I don't know much about Charlotte Stradley. I suppose she might have been part or even all Potawatomi. There were a few white settlers there before 1840 who were tolerated because they had married into the tribe. Michael and Charlotte Steele had a son named Ira Steele who was born in North Liberty in 1874. He married a woman named Laura Price who was born there in 1876. I've seen pictures of Laura Price, my great grandmother. My guess, based on her picture, would be that she was at least half Potawatomi. She died in 1916 at the age of forty. Ira lived until 1932. My grandfather was born in 1899 in Akron, so at the turn of the century it seems they were still in contact with family back in Coshocton County in Ohio and probably with family back in Bedford County in Pennsylvania as well. Ira and Laura had quite a few relatives in South Bend, but they also had a farm down on the Wabash River near Logansport, just a few short miles up the river from Prophetstown.

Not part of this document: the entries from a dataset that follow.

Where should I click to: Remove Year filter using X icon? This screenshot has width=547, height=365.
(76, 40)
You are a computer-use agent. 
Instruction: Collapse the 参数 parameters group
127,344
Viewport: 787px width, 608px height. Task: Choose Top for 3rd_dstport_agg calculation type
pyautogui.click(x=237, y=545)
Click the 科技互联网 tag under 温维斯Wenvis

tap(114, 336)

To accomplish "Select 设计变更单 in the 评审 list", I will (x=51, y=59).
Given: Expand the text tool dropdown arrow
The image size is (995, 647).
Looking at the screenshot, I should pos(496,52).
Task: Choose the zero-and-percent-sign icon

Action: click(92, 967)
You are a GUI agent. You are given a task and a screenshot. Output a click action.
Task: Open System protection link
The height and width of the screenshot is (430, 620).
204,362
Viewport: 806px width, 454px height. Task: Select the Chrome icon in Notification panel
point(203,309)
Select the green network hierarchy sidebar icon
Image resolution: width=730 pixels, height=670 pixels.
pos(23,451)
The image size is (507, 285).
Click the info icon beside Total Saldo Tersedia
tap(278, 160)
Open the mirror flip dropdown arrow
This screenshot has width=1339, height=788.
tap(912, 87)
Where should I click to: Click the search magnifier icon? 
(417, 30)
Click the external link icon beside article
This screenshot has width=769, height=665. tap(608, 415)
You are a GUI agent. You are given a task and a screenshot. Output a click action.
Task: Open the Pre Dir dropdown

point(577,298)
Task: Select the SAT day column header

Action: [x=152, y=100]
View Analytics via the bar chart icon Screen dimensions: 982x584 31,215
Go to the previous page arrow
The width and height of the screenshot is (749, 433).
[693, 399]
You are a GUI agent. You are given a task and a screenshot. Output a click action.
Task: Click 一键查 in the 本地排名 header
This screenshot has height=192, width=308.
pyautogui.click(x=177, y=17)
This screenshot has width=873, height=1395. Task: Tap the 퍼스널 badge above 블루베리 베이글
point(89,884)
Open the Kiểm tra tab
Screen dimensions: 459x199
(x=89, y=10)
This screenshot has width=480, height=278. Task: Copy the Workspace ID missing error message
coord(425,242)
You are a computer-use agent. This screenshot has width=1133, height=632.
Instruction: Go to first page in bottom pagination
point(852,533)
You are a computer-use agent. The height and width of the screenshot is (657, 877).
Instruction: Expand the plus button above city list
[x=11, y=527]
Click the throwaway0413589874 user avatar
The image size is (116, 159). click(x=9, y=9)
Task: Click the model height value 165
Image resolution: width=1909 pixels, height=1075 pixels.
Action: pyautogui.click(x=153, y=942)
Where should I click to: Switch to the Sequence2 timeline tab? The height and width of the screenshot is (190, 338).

I was born in Lawrence, Kansas, on the same date as the signing of the Treaty of Chicago 120 years earlier. The kid in the incubator next to mine was a full-blooded Shawnee Indian. My mother used to call me Chief Hiawatha because she was never quite sure if she'd brought home the right kid.

2 comments:

Craig said...

Actually, Benjamin Harrison was the grandson of William Henry Harrison, governor of the Indiana Territory, who led the victorious American forces in 1811 at the Battle of Tippecanoe. The Fort Dearborn Massacre took place in August of 1812 and might be construed as a reprisal for the destruction of Prophetstown.

Craig said...

Another detail -- Michael Steele was actually the 3rd son of Elias Steele. Jeremiah, the eldest, was known as "the Carpenter". The second son, Abraham Steele, a doctor, died at Andersonville. Michael was known as "the Bookkeeper". Charlotte Stradley was the daughter of a man called Dr. Stradley, for whom the boys built a house when they first arrived in Indiana. The Steele family owned and milled timber which was probably useful to people in the business of building wagons.